-- begin Data rows --

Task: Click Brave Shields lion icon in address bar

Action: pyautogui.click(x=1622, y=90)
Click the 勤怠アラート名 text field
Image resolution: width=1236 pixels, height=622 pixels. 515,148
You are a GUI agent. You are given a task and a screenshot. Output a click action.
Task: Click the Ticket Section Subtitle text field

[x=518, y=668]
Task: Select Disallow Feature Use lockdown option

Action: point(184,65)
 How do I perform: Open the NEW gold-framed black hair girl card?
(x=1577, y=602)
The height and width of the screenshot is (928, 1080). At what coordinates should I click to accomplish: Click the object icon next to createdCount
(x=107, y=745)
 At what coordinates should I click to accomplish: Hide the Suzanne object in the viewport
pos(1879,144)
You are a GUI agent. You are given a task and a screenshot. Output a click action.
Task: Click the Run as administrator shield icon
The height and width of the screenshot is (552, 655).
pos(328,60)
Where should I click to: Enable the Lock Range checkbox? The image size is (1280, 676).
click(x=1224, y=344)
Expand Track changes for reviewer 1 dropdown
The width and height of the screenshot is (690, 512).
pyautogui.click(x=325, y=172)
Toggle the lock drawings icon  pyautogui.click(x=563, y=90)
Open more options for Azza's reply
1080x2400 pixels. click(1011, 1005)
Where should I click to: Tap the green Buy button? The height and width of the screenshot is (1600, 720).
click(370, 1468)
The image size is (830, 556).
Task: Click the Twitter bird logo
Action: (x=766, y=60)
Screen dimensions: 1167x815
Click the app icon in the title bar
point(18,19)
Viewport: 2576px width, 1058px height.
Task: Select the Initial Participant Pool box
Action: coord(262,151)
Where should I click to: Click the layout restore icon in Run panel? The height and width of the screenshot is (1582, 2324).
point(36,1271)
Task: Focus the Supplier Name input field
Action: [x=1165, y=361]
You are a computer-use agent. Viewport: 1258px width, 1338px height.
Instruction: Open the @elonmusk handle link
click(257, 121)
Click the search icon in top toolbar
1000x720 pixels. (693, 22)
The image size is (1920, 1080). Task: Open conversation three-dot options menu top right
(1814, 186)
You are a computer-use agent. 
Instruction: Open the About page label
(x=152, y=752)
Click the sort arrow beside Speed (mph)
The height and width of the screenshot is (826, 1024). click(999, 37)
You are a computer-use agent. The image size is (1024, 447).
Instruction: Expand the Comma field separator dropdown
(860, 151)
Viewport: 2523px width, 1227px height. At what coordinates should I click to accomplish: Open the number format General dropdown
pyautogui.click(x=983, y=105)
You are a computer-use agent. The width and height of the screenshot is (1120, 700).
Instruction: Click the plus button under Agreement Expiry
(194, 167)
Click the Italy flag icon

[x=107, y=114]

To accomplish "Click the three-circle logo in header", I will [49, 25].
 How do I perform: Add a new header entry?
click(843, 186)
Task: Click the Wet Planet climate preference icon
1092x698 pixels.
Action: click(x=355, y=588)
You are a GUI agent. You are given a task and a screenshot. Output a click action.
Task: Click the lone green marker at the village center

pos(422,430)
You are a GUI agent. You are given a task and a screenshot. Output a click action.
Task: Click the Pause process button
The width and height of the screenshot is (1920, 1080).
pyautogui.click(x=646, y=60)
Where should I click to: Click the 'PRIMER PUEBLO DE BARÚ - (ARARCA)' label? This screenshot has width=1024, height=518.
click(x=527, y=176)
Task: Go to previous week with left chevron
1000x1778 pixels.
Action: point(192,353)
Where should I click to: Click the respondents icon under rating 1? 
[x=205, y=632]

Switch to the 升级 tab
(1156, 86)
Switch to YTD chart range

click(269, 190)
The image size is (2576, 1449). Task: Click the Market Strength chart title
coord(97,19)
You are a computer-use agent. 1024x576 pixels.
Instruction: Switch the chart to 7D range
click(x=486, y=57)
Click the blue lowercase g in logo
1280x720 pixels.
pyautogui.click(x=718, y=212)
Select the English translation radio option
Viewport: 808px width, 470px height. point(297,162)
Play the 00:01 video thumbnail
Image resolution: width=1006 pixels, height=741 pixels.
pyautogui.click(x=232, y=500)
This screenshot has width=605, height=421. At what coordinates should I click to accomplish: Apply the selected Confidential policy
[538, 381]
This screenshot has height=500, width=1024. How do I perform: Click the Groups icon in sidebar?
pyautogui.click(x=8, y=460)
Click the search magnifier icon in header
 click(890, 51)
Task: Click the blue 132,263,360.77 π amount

-- end Data rows --

Please rewrite the records from the line that has "Task: Select Disallow" through the line that has "1000x720 pixels. (693, 22)", changing "icon" to "symbol" and leaving everything else unchanged. Give back only those lines.

» **Written reply**
Task: Select Disallow Feature Use lockdown option

Action: point(184,65)
 How do I perform: Open the NEW gold-framed black hair girl card?
(x=1577, y=602)
The height and width of the screenshot is (928, 1080). At what coordinates should I click to accomplish: Click the object symbol next to createdCount
(x=107, y=745)
 At what coordinates should I click to accomplish: Hide the Suzanne object in the viewport
pos(1879,144)
You are a GUI agent. You are given a task and a screenshot. Output a click action.
Task: Click the Run as administrator shield symbol
The height and width of the screenshot is (552, 655).
pos(328,60)
Where should I click to: Enable the Lock Range checkbox? The image size is (1280, 676).
click(x=1224, y=344)
Expand Track changes for reviewer 1 dropdown
The width and height of the screenshot is (690, 512).
pyautogui.click(x=325, y=172)
Toggle the lock drawings symbol  pyautogui.click(x=563, y=90)
Open more options for Azza's reply
1080x2400 pixels. click(1011, 1005)
Where should I click to: Tap the green Buy button? The height and width of the screenshot is (1600, 720).
click(370, 1468)
The image size is (830, 556).
Task: Click the Twitter bird logo
Action: (x=766, y=60)
Screen dimensions: 1167x815
Click the app symbol in the title bar
point(18,19)
Viewport: 2576px width, 1058px height.
Task: Select the Initial Participant Pool box
Action: coord(262,151)
Where should I click to: Click the layout restore symbol in Run panel? The height and width of the screenshot is (1582, 2324).
point(36,1271)
Task: Focus the Supplier Name input field
Action: [x=1165, y=361]
You are a computer-use agent. Viewport: 1258px width, 1338px height.
Instruction: Open the @elonmusk handle link
click(257, 121)
Click the search symbol in top toolbar
1000x720 pixels. (693, 22)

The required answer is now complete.